» WHAT YOU SHOULD DO:
Below are records to repeat exactly. Omit the pictures from the copy.

» Dataset entries:
----
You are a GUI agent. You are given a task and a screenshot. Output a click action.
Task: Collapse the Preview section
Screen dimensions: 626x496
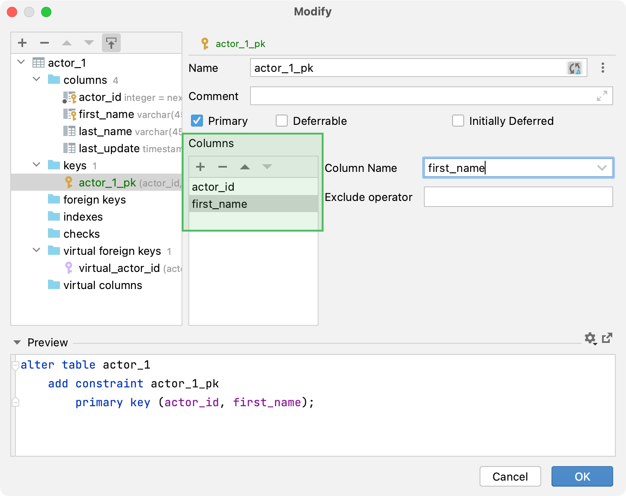17,342
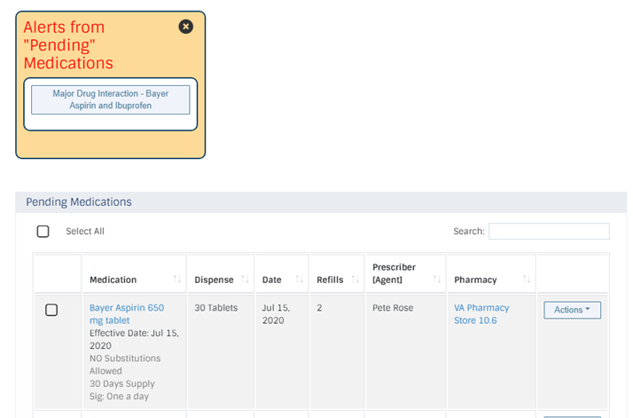Click the Dispense column header text
633x418 pixels.
point(214,280)
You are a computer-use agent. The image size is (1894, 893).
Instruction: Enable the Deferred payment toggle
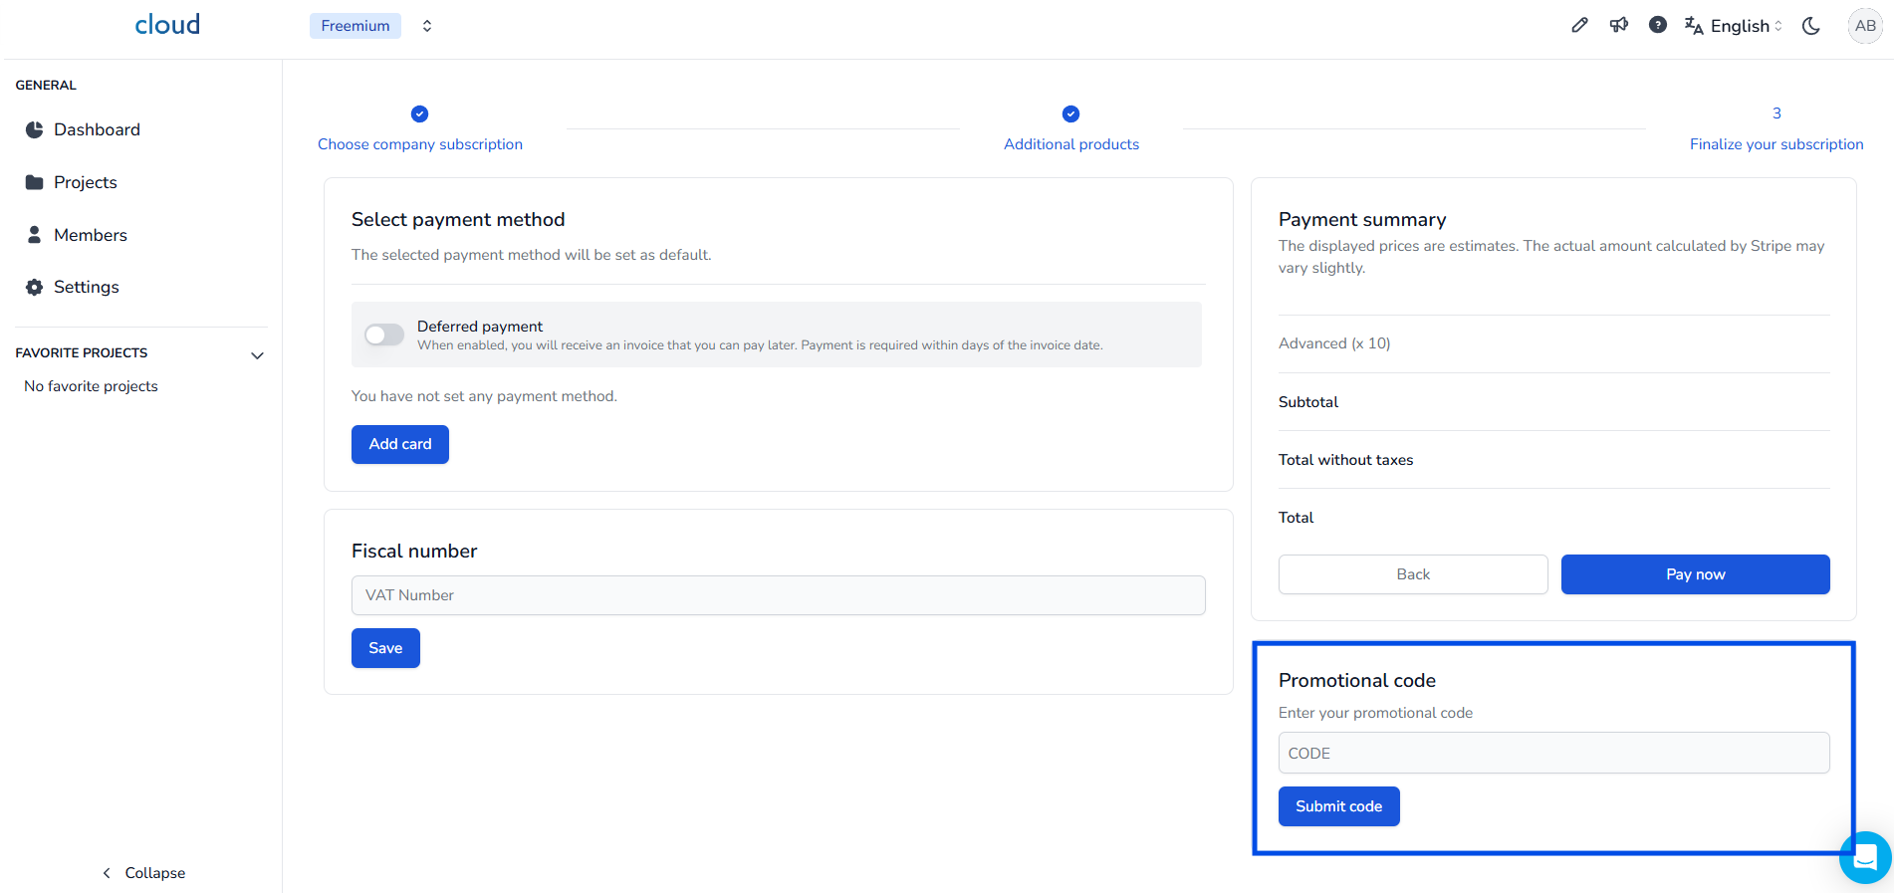tap(384, 335)
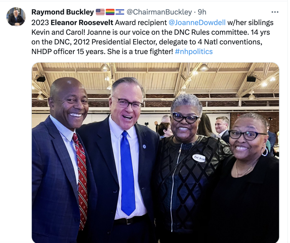
Task: Click the US flag emoji beside name
Action: (x=100, y=12)
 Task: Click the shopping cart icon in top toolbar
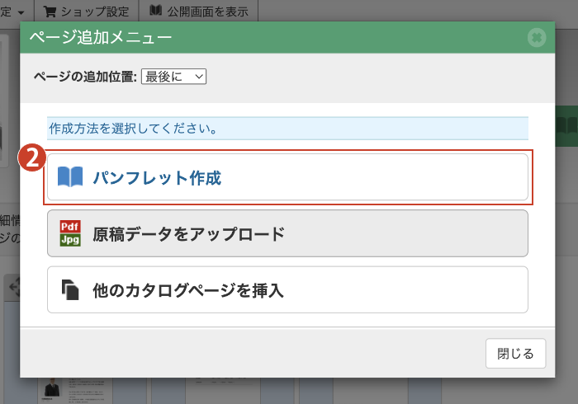[x=50, y=11]
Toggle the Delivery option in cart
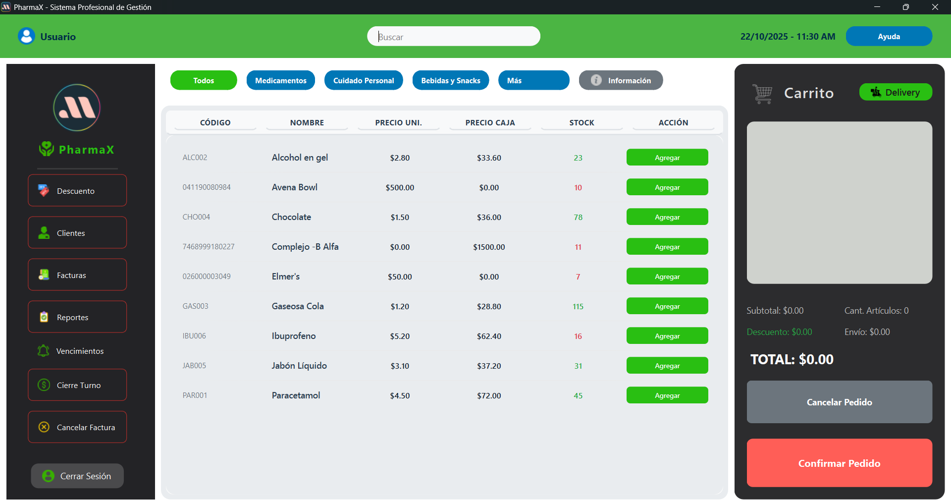The height and width of the screenshot is (502, 951). point(896,92)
----
» ANSWER TO THIS TASK:
You are a GUI agent. You are given a task and a screenshot. Output a click action.
Task: Collapse the Preview section
Screen dimensions: 626x496
17,342
Click the Dispense column header text
633x418 pixels.
point(214,280)
You are a computer-use agent. The image size is (1894, 893).
Instruction: Enable the Deferred payment toggle
tap(384, 335)
Task: Click the US flag emoji beside name
Action: (x=100, y=12)
 Task: Click the shopping cart icon in top toolbar
[x=50, y=11]
Toggle the Delivery option in cart
The height and width of the screenshot is (502, 951). point(896,92)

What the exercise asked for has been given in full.